Dobro i zło muszą istnieć obok siebie, a człowiek musi dokonywać wyboru. ~Mahatma Gandhi
Członek Rodziny Brown
Klub "Pandemonium" jak sama nazwa wskazuje jest to "stolica" najczystszego zła. Nie jest to miejsce odwiedzane przez zwykłych ludzi z centrum miasta. Nawet policja zbyt często się tu nie zapuszcza. Klub jest pełen bandziorów, niebezpiecznych ludzi, złodziei, handlarzy podejrzanymi rzeczami i niebezpiecznymi substancjami. Przebywa tu najwięcej mężczyzn. Chcą popatrzeć na tancerki, które zarabiają na swoje życie tańcem oraz ciałem, ale oczywiście nie muszą, wtedy ich pensja jest o wiele mniejsza. Większość z przebywających mężczyzn to Domeny, którzy chcą wyzbyć się swojego pochodzenia. Domeny najczęściej kuszą i handlują z cywilami, a jeśli coś nie idzie po ich myśli używają siły np. nóż, sztylet, pistolet, a także ich moce.

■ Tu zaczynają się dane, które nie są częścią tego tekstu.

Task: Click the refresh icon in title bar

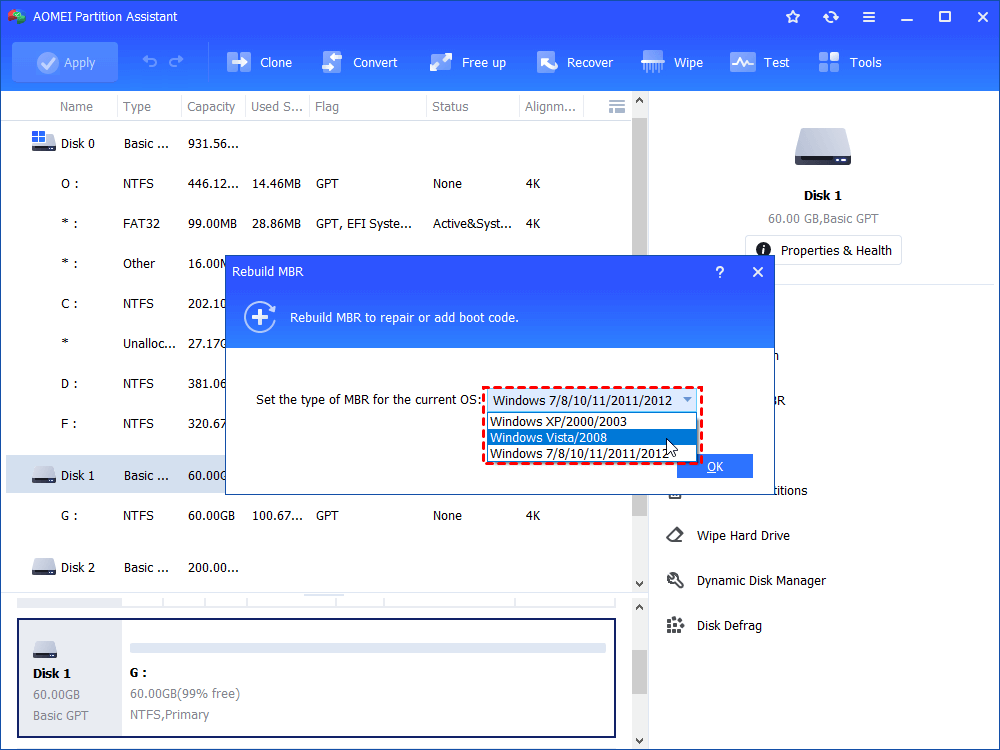Action: (831, 17)
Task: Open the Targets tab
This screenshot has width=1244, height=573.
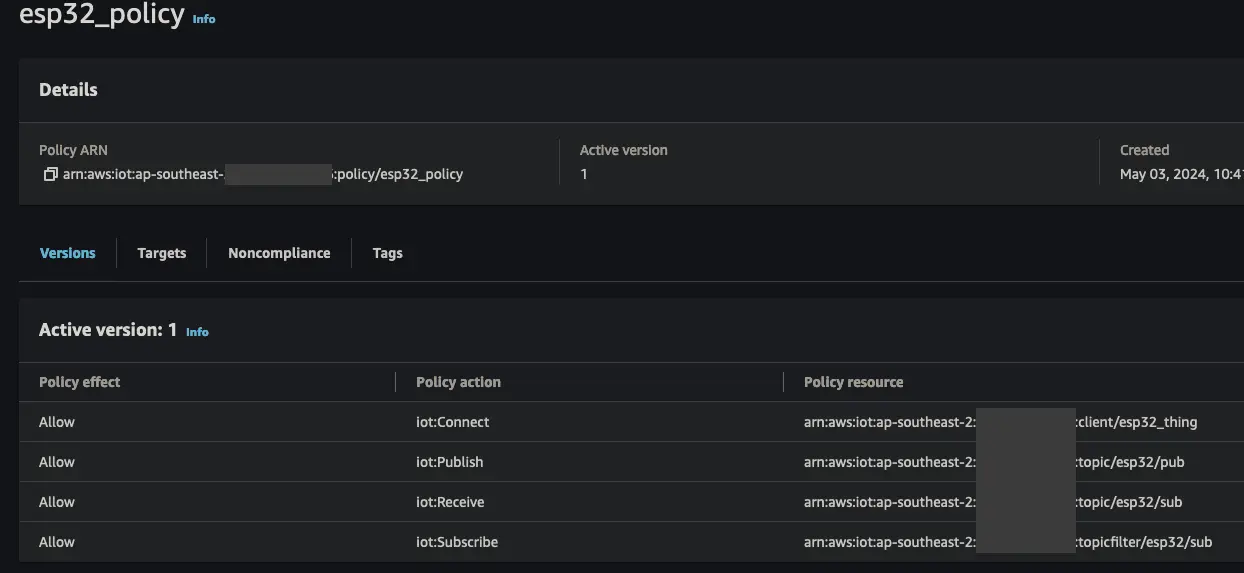Action: pos(162,253)
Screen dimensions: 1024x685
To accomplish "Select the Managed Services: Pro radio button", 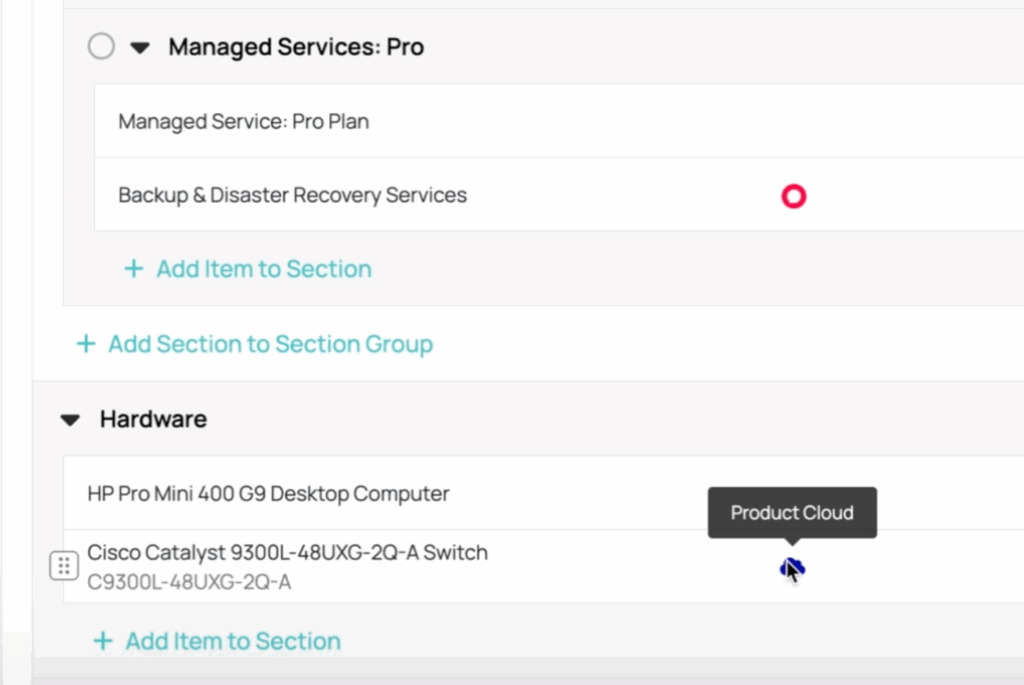I will tap(101, 47).
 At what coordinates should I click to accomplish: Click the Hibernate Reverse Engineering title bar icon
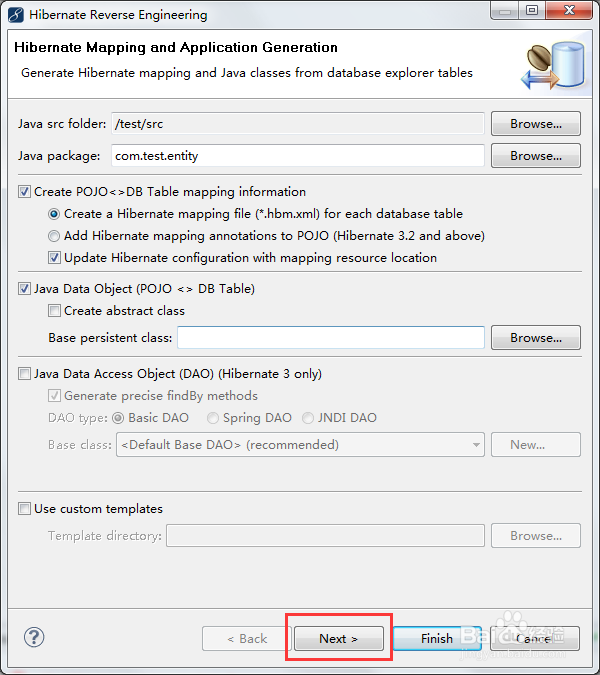point(15,15)
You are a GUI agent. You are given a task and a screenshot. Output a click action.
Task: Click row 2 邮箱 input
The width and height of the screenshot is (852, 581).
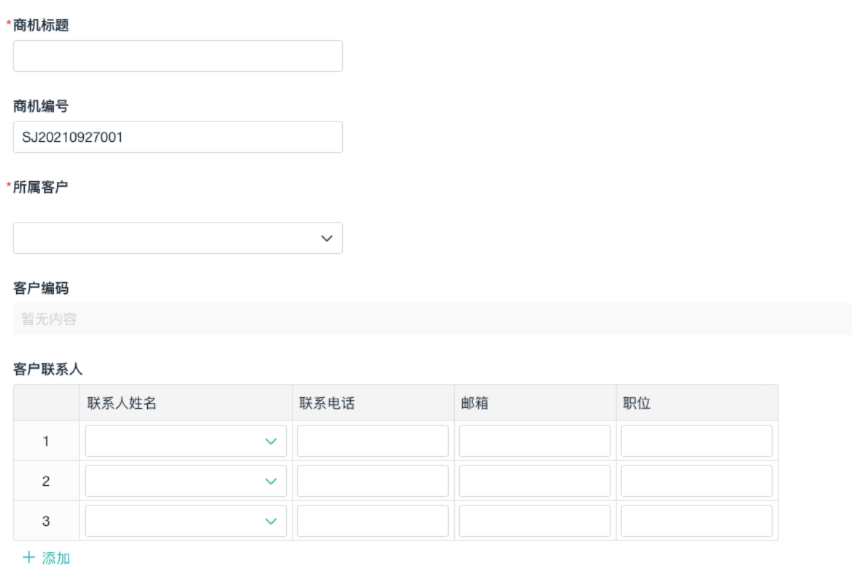click(x=534, y=481)
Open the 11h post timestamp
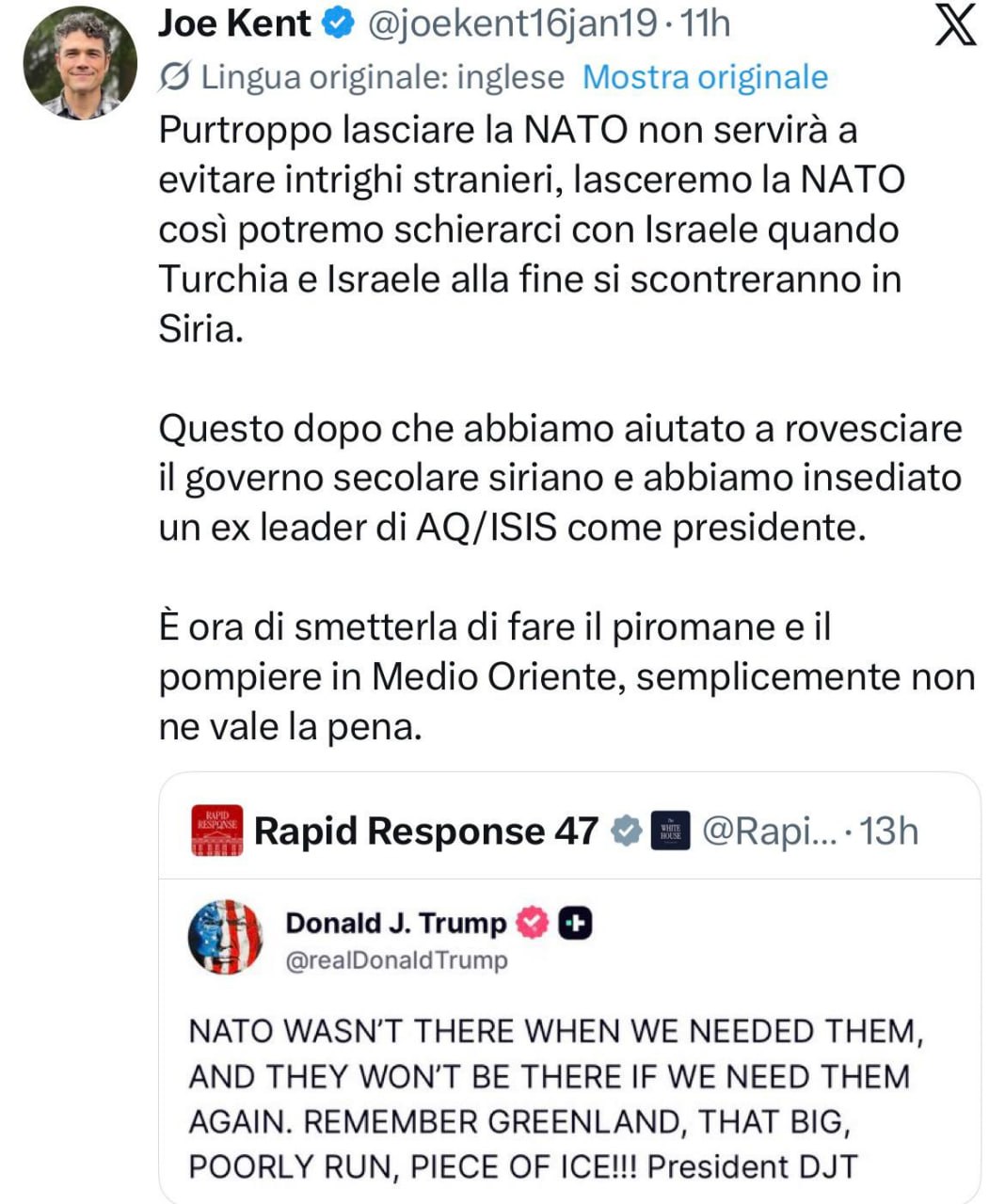 (705, 24)
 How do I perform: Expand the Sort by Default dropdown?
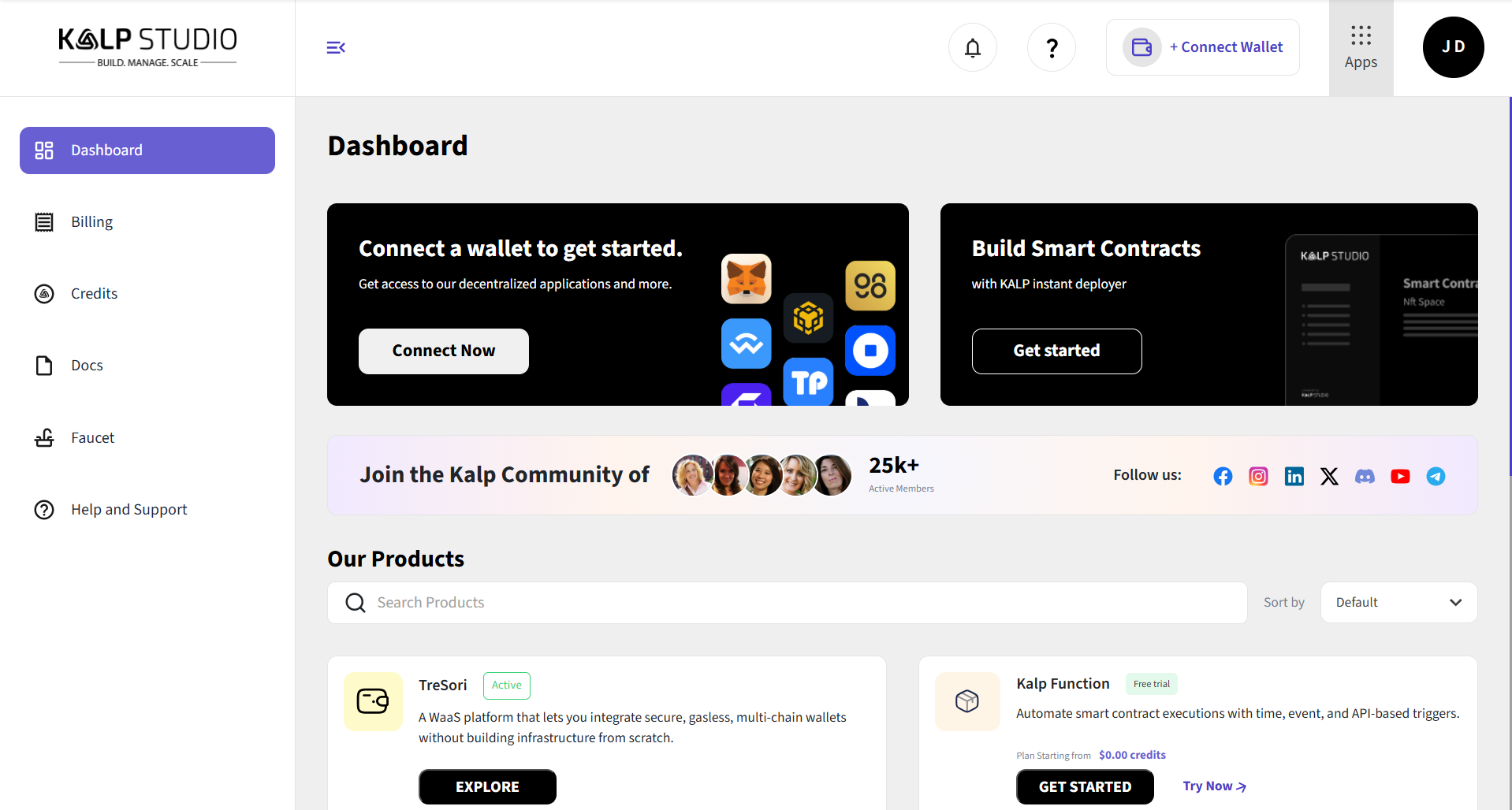(x=1398, y=603)
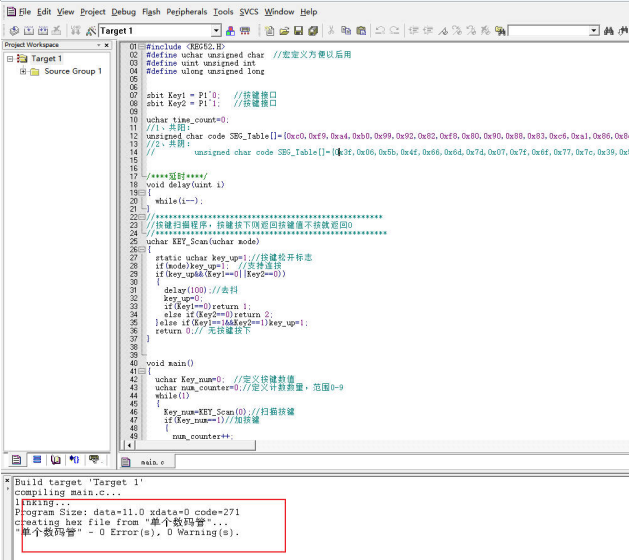Open the find text combo box dropdown
The width and height of the screenshot is (629, 560).
(x=593, y=31)
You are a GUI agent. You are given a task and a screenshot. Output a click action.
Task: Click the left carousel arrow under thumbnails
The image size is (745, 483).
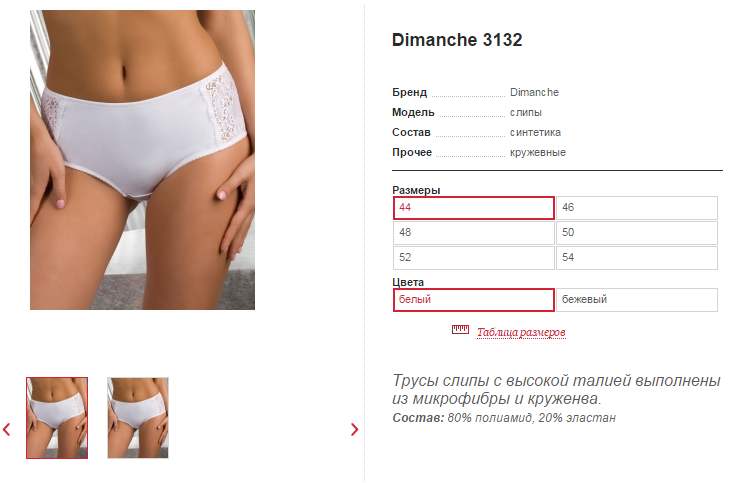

Do budynku wchodzi się przez drzwi nad, którymi jest wielki ciemno niebieski napis PANDEMONIUM - Wejdź Jeśli Masz Odwagę
. Wchodząc do środka można zobaczyć salę w ciemnych barwach z odcieniami krwistej czerwieni. W sali jest pełno stolików ustawione bez żadnej określonej reguły. Wokół stolików poruszają się kelnerki w obcisłych, gumowych, czarnych strojach. Kształtem przypomina jednoczęściowy strój kąpielowy, lecz nie ma ramiączek. Kończy się na piersiach idealnie je eksponując. Kelnerki mają na głowie włożone czerwone, diabelskie rogi, a do kości ogonowej przyczepiony czarny ogon z czerwoną strzałką na końcu. Na nogach mają założone czarne, skórzane buty na wysokim obcasie i siatkowe pończochy kończące się na udach. Dalej są trzy podwyższenia z metalowymi rurami na których tańczą kelnerki w różnych strojach np. upadłych anielic, kuszących diablic, a nawet niewinnych aniołków z nieba.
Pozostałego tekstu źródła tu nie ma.